Los comienzos en medio de la adversidad
La resiliencia no se aprende en los libros; se forja en la experiencia cotidiana, en esos momentos en los que la vida nos pone a prueba y nos empuja a límites que nunca imaginamos.
En mi caso, esa lección empezó desde muy temprano.
Nací y crecí en un entorno marcado por la precariedad.
Primero fue una villa miseria, luego una casa humilde alquilada en una calle sin asfaltar, y más tarde un departamento en un barrio obrero, comprado a un crédito de veinte años.
La ropa que usábamos con mis hermanos era de segunda o tercera mano, y tras la separación de mis padres y la partida de mi padre, pasábamos semanas comiendo solo polenta.
Mi madre trabajaba desde la mañana hasta la noche, y aunque lo poco que teníamos alcanzaba apenas para sobrevivir, nunca perdimos cierta dignidad silenciosa.
Recuerdo que, al volver ella del trabajo, íbamos juntos a la plaza, tarde, ya de noche a pesar de su cansancio.
Era su forma de regalarnos un respiro después de tanto esfuerzo.
En ese contexto, algunos conocidos y parientes cercanos no dudaban en sentenciar: “Estos chicos nunca van a llegar a nada”.
Eran palabras que dolían, pero que al mismo tiempo encendían una pequeña llama de rebeldía interior.
El trabajo temprano y la disciplina del esfuerzo
Comencé a trabajar a los quince años.
Estudiaba en la escuela a la mañana y a la salida iba directo al trabajo, donde me quedaba hasta las diez de la noche.
Fueron años duros, con poco descanso y mucho cansancio, pero también años donde aprendí que el esfuerzo constante es un músculo que se fortalece con la práctica.
Durante un tiempo, por temor a la dictadura que se vivía en el país —varios amigos habían desaparecido—, me mudé a Paraguay, donde vivía mi padre.

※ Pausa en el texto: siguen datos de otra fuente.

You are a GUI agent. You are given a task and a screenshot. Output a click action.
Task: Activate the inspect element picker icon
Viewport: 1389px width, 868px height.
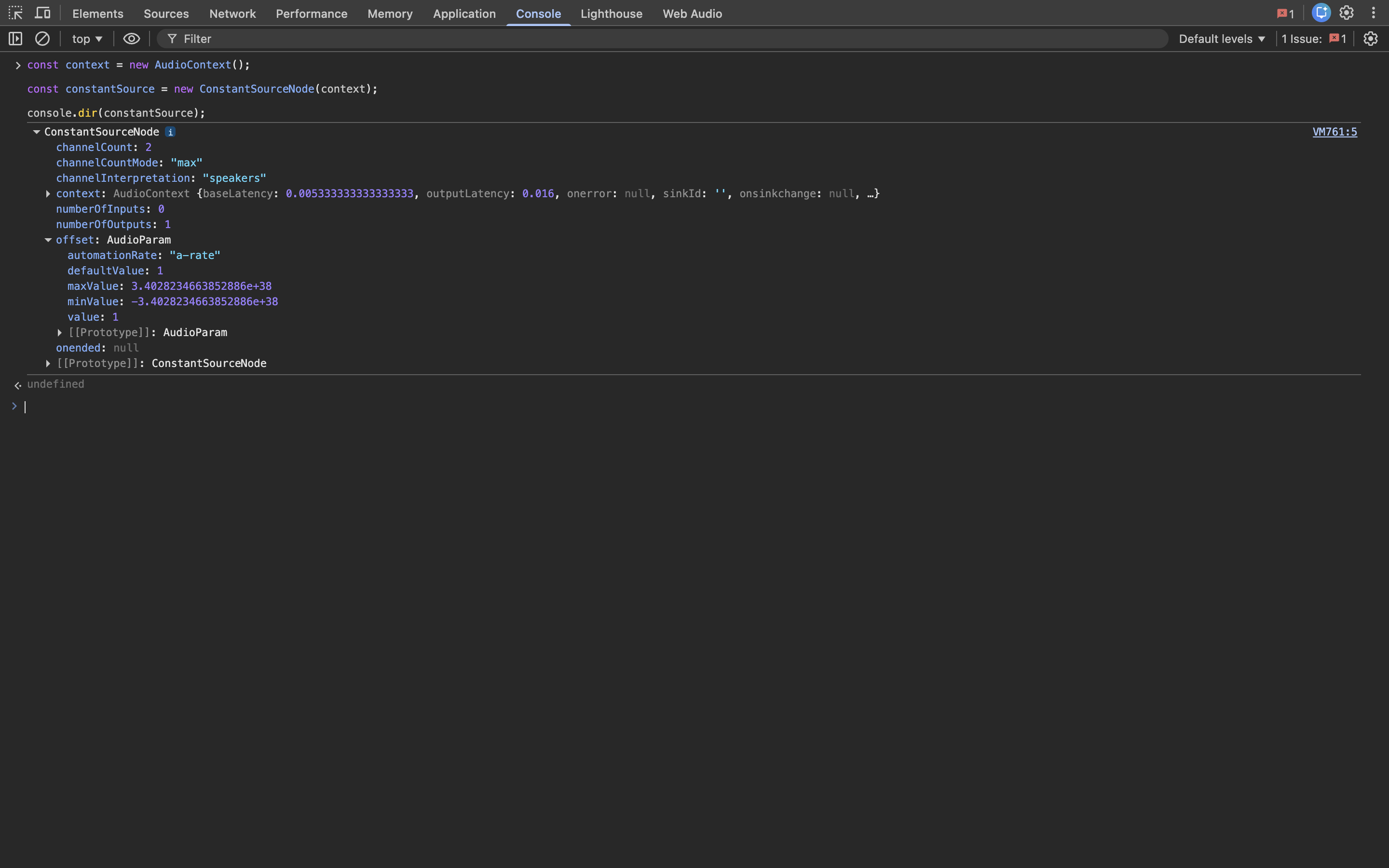tap(15, 13)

Allí trabajaba en un café desde las cinco de la mañana hasta las tres de la tarde, como cajero y jefe de turno.
A pesar del agotamiento, seguía estudiando.
Esa doble vida me enseñó que la adversidad no solo puede enfrentarse: también puede organizarse.
Cuando regresé a Buenos Aires, la rutina fue todavía más exigente.
Viajaba todos los días una hora y cuarto desde San Fernando al centro, trabajaba, y luego iba directo a la universidad.
Dormía apenas cuatro o cinco horas por noche, dependiendo de los trenes.
Pero nunca aflojé.
El camino profesional y los nuevos desafíos
Con el tiempo, logré recibirme y empecé a transitar el mundo corporativo.
Pasé por varias empresas, aprendí de culturas diferentes, de aciertos y de errores.
Finalmente, después de muchos años, decidí fundar mi propia compañía.
Ese fue un salto que no estuvo exento de riesgos, pero que nació del mismo espíritu que me acompañó desde niño: no resignarme a lo que otros creen que es mi techo.
La vida, sin embargo, no deja de poner pruebas.
Tuve la dicha de formar una familia que luego se desarmó, y el desafío de criar a una hija con discapacidad, y más tarde una nueva familia y un hijo en la misma situación.
Muchos me preguntan de dónde se saca la fuerza para enfrentar algo así.
La respuesta no es simple, pero si tuviera que resumirla, diría que la resiliencia se construye día a día, en pequeñas decisiones que parecen insignificantes, pero que sostienen todo.
La resiliencia como práctica y no como discurso
Resiliencia no es aguantar en silencio ni negar el dolor.
Es tener la capacidad de transformarlo en movimiento.
Como escribió Viktor Frankl, sobreviviente de los campos de concentración nazis:
“Cuando ya no somos capaces de cambiar una situación, nos encontramos ante el desafío de cambiarnos a nosotros mismos”.
En mi experiencia, la resiliencia es una mezcla de disciplina, coraje y visión de futuro.
No se trata solo de soportar, sino de aprender a dar un paso más allá de lo que parece posible.
Preguntas para reflexionar
- ¿Qué cicatrices de tu pasado has transformado en fortalezas?
- ¿Estás preparado para resistir los golpes o para aprender de ellos?
- ¿De qué manera transmites tu resiliencia al resto del equipo?
- ¿Qué espacio das al error y a la dificultad como parte del aprendizaje?
Conclusión: la resiliencia como legado
No me considero un ejemplo ni un héroe, pero sí una prueba viviente de que la resiliencia cambia destinos.
Desde aquel niño que escuchaba que no iba a llegar a nada hasta el hombre que dirige empresas, da conferencias y acompaña a líderes, el hilo conductor ha sido el mismo: nunca aflojar.
Como dijo Nelson Mandela:
“El coraje no es la ausencia de miedo, sino el triunfo sobre él”.
La resiliencia no es un don reservado para unos pocos, es una capacidad que todos tenemos la posibilidad de cultivar.
Y quizás la pregunta más importante sea: ¿estamos dispuestos a entrenarla cada día?